— Почему мы здесь? — снова спросила она.
— Это единственное место, где моему отцу не придет в голову искать тебя. Полагаю, ты не хочешь его видеть?
Джордан сделала неосторожный шаг назад, в ее глазах появился страх при упоминании Генри Максвелла. Когда она сняла накинутый на плечи пиджак, мой взгляд упал на ее руки, покрытые синяками от этого урода. Я коснулся большим пальцем отметины на ее щеке.
— Он делал это раньше? — спросил её, с трудом сдерживая ранее вспыхнувшую ярость.
Она покачала головой.
— Тогда почему…
— Я сказала ему, что у него маленький член.
Тихий смешок сорвался с моих губ, пока я вел ее в общую зону.
Джордан восхищенно осмотрела гостиную, занимающую всю вторую палубу.
— Бог мой, это место похоже на мегаяхту.
Я кивнул.
— Так и есть. Мы с Кайденом спускаем ее для элитных путешествий на Багамы. Здесь пятьдесят кают, которые способны вместить восемьдесят гостей и до двадцати пяти человек персонала.
Я сказал Кайдену, что отправлюсь на яхте обратно в Канаду, хотя он, возможно, и не согласился бы, если бы знал, какие гнусные причины стоят за этим.
— Ох.
Ее взгляд скользнул по огромной люстре, пока я обходил стойку полностью укомплектованного бара и заворачивал кубики льда в чистое кухонное полотенце. Потянувшись под раковину, я захватил и аптечку.
Я подвел Джордан к дивану и дал ей аспирин. Она прижала лед к щеке, а я нанес мазь на ее синяки.

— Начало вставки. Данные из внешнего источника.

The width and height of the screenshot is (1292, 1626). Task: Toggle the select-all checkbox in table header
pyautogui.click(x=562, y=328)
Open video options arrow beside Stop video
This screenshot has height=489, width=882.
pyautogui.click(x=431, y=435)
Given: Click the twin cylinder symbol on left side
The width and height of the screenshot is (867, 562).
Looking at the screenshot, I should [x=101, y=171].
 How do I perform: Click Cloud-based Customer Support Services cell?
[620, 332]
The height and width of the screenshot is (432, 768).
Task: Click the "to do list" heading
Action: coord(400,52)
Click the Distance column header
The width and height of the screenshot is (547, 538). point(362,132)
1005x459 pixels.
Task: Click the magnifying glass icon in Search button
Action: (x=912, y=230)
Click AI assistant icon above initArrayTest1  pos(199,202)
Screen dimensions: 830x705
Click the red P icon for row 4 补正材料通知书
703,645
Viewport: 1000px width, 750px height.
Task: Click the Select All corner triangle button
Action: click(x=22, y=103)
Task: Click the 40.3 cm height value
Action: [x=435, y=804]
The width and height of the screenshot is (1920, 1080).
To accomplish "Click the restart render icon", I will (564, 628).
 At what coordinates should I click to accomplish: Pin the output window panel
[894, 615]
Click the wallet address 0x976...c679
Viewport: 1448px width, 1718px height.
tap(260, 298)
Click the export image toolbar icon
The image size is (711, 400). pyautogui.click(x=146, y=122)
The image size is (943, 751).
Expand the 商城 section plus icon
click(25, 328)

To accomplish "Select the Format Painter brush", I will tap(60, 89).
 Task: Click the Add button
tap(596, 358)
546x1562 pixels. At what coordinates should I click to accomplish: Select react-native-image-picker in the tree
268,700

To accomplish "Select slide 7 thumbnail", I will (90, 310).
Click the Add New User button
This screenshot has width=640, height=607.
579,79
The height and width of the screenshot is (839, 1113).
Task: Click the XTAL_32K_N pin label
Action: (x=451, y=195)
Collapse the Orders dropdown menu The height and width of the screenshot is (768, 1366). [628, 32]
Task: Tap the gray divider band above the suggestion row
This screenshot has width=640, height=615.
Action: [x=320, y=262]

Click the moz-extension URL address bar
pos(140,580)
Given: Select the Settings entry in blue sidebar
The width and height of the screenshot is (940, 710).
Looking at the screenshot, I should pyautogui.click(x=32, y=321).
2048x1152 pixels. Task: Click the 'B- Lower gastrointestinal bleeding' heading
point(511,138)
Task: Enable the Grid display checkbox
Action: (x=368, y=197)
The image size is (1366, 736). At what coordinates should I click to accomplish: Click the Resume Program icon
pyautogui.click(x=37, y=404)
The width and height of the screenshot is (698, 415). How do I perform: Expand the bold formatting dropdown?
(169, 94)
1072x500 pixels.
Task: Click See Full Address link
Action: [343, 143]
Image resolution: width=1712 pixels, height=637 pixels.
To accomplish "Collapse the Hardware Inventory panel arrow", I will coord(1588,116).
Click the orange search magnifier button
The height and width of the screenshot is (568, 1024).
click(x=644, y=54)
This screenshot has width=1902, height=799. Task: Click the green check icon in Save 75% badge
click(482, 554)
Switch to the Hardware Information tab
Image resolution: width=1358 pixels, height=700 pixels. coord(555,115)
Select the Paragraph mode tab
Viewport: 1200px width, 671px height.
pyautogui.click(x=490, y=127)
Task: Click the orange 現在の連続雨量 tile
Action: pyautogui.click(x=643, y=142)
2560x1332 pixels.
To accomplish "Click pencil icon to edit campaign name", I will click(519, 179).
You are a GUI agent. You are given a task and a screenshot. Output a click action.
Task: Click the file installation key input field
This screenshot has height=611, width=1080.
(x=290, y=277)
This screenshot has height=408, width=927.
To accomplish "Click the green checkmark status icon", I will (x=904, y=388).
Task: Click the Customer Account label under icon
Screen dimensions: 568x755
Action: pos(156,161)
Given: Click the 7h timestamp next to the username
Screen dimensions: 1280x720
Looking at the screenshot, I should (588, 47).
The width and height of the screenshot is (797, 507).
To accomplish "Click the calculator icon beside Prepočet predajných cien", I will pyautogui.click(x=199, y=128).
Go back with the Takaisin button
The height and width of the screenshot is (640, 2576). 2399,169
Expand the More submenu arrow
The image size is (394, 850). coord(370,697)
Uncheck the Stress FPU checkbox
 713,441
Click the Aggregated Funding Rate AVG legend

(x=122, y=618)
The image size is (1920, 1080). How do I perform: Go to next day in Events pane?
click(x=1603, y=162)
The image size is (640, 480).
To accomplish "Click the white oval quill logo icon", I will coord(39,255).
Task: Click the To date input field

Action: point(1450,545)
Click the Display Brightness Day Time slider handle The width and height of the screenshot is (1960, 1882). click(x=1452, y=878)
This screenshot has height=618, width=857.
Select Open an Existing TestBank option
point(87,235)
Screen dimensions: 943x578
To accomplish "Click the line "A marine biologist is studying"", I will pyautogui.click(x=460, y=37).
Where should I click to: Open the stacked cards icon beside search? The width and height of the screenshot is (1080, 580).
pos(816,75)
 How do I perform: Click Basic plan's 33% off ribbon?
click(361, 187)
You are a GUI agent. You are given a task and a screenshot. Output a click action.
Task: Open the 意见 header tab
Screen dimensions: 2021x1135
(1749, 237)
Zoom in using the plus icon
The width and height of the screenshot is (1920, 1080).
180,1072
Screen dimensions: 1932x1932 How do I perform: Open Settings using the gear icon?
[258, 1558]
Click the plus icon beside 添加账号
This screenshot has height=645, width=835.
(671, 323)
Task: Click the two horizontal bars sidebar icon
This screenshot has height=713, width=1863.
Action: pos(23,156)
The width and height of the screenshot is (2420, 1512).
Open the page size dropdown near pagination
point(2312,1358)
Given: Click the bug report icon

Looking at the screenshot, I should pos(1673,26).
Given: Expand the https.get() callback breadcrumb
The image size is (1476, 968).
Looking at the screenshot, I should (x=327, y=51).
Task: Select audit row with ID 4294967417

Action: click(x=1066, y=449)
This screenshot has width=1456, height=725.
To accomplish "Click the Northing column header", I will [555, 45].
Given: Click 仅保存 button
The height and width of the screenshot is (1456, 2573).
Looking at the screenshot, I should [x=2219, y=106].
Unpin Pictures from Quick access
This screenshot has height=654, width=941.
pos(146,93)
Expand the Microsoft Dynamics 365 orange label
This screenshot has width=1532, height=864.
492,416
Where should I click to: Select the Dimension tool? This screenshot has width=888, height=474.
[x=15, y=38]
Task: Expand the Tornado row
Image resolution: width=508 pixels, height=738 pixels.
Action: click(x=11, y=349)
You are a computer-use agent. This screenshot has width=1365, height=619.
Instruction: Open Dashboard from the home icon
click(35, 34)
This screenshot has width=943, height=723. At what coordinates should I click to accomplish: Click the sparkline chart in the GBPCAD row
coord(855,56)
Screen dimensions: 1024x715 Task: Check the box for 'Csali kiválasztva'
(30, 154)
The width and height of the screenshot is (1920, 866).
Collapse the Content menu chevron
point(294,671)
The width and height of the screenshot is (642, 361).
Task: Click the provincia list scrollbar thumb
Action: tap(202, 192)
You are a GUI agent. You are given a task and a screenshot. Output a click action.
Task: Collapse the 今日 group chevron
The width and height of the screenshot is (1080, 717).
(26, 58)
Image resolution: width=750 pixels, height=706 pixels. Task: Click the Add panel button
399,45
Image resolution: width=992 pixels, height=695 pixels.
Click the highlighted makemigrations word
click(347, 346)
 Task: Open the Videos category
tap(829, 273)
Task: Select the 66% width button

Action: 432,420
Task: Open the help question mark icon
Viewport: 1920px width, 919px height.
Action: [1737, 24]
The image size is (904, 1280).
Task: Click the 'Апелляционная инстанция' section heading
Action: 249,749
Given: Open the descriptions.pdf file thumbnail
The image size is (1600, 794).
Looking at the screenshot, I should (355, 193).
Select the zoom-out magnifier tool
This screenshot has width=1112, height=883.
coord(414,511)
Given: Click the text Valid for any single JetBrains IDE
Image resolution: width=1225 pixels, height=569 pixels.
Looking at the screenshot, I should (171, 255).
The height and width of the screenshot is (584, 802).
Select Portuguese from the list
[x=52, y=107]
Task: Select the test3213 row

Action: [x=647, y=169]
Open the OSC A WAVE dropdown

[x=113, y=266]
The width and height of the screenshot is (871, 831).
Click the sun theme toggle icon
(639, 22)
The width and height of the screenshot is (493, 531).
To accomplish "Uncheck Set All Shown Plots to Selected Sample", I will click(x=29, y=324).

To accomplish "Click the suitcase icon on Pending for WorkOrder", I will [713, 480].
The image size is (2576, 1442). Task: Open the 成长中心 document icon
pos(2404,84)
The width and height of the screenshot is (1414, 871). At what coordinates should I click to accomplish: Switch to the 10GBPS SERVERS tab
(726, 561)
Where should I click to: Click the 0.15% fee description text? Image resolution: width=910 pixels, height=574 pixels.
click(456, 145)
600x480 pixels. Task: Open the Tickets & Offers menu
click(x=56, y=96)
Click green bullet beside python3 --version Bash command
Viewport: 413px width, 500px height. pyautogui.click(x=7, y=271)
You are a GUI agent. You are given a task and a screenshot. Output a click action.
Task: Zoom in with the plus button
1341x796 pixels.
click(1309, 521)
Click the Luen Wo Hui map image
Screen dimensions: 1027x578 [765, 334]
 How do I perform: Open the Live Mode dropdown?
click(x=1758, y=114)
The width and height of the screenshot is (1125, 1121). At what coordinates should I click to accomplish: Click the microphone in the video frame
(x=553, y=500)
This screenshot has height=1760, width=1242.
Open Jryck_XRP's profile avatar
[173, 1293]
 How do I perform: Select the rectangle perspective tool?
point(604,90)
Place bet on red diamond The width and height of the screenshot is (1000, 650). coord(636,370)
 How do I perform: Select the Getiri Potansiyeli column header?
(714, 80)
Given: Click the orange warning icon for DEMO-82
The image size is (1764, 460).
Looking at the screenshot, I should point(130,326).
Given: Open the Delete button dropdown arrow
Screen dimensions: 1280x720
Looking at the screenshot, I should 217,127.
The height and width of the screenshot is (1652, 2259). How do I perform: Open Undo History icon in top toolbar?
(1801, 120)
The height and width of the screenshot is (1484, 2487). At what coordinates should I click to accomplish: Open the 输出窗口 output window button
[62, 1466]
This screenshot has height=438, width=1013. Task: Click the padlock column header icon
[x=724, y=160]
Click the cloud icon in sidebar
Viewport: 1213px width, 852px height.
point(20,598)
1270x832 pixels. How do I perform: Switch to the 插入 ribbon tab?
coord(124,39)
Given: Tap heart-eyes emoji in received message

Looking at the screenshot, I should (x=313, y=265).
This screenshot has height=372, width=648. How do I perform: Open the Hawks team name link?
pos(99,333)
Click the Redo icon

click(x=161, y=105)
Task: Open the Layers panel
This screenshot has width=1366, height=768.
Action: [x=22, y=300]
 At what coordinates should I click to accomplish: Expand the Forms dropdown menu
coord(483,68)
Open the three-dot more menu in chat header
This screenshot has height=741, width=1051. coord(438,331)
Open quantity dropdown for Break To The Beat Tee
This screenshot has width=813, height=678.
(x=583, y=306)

Хотя я молчал, обрабатывая ее руки и ноги, внутри меня клокотала злость за то, что я позволил ему причинить ей такую боль.
Мне следовало убить Генри.
По крайней мере, синяки оказались поверхностными. Горячая ванна могла бы помочь. Я потянулся к подолу ее платья, чтобы осмотреть остальные повреждения.
— Что ты делаешь? — Она схватила меня за запястье, встревоженная.
— Мне нужно осмотреть твои синяки.
Она разгладила платье и покачала головой в яростном протесте.
— Я должен посмотреть, не сломано ли что-нибудь, детка, — нежно пробормотал я, каким-то образом умудряясь сохранять ровный голос.
После второй неудачной попытки я сдался.
— Хорошо. Мы сделаем это позже. Что тебе нужно прямо сейчас? — вместо этого спросил я.
Она перевела взгляд на бар. С неохотным вздохом я уступил ее невысказанной просьбе. Алкоголь не взаимодействовал с аспирином в малых дозах, который я ей дал; я узнал это после многих лет лечения хоккейных травм. На данный момент вино могло заглушить эмоциональную травму и физическую боль, которую она не позволила мне проверить.
Она молча приняла бокал красного вина, который я принес ей, маленькими глотками наслаждаясь сухим вкусом. Мы сидели в тишине, пока я брал куски льда и прикладывал к синякам на ее руке.
Когда я опустил лед и сказал: — Джордан, — она разрыдалась.
— Как? — спросила она между всхлипами. — Как я могла так ошибаться в нем?
Со слезами, текущими по ее щекам, Джордан медленно рассказала обо всем, что произошло сегодня вечером. Она раскачивалась взад-вперед на диване, заново переживая насилие Генри.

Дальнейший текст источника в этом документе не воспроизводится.